(Testo di partenza)
Sempre più spesso si parla del rapporto tra i minori e l’intelligenza artificiale, e in questi ultimi giorni è emerso uno scenario inquietante, poiché pare che gli adolescenti stiano affidando all’intelligenza artificiale i loro pensieri più intimi. Parlano, infatti, con l’A.I. di qualsiasi cosa — dalle preoccupazioni scolastiche ai turbamenti affettivi — senza alcun filtro umano. E il problema è che tutti noi siamo profondamente impreparati a regolare e gestire questa svolta, con conseguenze potenzialmente gravi.
In particolare, sembra che gli adolescenti tra i 9 e i 17 anni parlano con un chatbot (programma informatico progettato per simulare una conversazione umana) come se fossero amici veri. Quasi il 35 % li considera un “confidente” e il 50 % tra i più fragili arriva a trattarli come tali. Le chat su MyAI, ChatGPT o Character.ai non si limitano a supportare i compiti o a dare consigli scolastici, ma spesso offrono conforto emotivo, suggerimenti su amore, relazioni, o addirittura intime inclinazioni sessuali.
Tuttavia, queste A.I. non hanno emozioni né competenze umane reali, in quanto possono sbagliare, mentire, rafforzare insicurezze o addirittura travisare dati, eppure molti adolescenti vulnerabili le percepiscono come veri interlocutori, affidandosi all’A.I. senza filtri.
Le conseguenze sono molteplici per lo sviluppo emotivo degli adolescenti.
D’altra parte, affidarsi sistematicamente ad un assistente artificiale rischia di isolare ancora di più i ragazzi, durante un’età in cui il confronto umano è imprescindibile. Difatti, non esiste garanzia che l’A.I. fornisca loro consigli affidabili, ed è documentato che i chatbot consigliino diete restrittive o risposte sessuali ambigue.
Quindi, senza supervisione questi strumenti possono agire come amplificatori di ansia, insicurezza e comportamenti a rischio, specie in un’età così fragile.
Per evitare conseguenze indesiderate, in Italia, il Garante della privacy ha già bloccato chatbot come Replika, reputati rischiosi per la privacy e la vulnerabilità dei minori. Inoltre, la normativa europea (A.I. Act) considera l’AI impiegata a scopi educativi o terapeutici come sistemi ad alto rischio. Ma si deve ancora fare tanto, atteso che occorre un controllo sistematico dell’accesso degli under 14 ai sistemi A.I., e occorrono age gate veri, con verifiche e restrizioni solide — quello attuale è troppo facile da bypassare. Ancora, serve trasparenza sui limiti dell’A.I., perché la stessa deve sempre dichiarare di non essere un professionista di educazione, psicologia o consulenza affettiva. Infine, in ambito nazionale, è urgente introdurre sanzioni specifiche per chi viola queste regole, per tutelare la dignità e la crescita dei minori. A tutto questo va aggiunto il ruolo irrinunciabile di noi genitori e adulti.

(Record archiviati)
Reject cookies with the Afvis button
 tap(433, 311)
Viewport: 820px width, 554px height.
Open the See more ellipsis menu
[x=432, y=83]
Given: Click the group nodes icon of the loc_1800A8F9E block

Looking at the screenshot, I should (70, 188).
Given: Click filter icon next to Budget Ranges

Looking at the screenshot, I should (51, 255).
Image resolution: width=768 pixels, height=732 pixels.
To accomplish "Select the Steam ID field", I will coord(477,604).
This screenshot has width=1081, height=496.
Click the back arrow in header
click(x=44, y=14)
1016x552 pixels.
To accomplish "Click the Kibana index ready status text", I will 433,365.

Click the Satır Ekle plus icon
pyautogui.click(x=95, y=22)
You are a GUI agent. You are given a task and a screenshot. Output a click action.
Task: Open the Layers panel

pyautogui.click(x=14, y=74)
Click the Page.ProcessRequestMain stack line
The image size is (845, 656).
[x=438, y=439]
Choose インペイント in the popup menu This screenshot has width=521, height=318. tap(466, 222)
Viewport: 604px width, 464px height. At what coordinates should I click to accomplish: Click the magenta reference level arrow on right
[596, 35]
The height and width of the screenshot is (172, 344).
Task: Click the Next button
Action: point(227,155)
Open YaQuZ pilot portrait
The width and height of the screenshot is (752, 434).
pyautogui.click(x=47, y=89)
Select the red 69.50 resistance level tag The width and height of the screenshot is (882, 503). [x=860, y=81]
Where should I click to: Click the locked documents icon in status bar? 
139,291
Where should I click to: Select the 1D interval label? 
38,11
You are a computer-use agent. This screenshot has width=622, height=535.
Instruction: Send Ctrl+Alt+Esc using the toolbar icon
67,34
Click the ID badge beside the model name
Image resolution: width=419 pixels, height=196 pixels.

(Compito) Trascrivi parola per parola il passo del testo sugli adolescenti e l'intelligenza artificiale che comincia con "D’altra parte, affidarsi" e prosegue fino a "risposte sessuali ambigue.".

(Soluzione scritta)
D’altra parte, affidarsi sistematicamente ad un assistente artificiale rischia di isolare ancora di più i ragazzi, durante un’età in cui il confronto umano è imprescindibile. Difatti, non esiste garanzia che l’A.I. fornisca loro consigli affidabili, ed è documentato che i chatbot consigliino diete restrittive o risposte sessuali ambigue.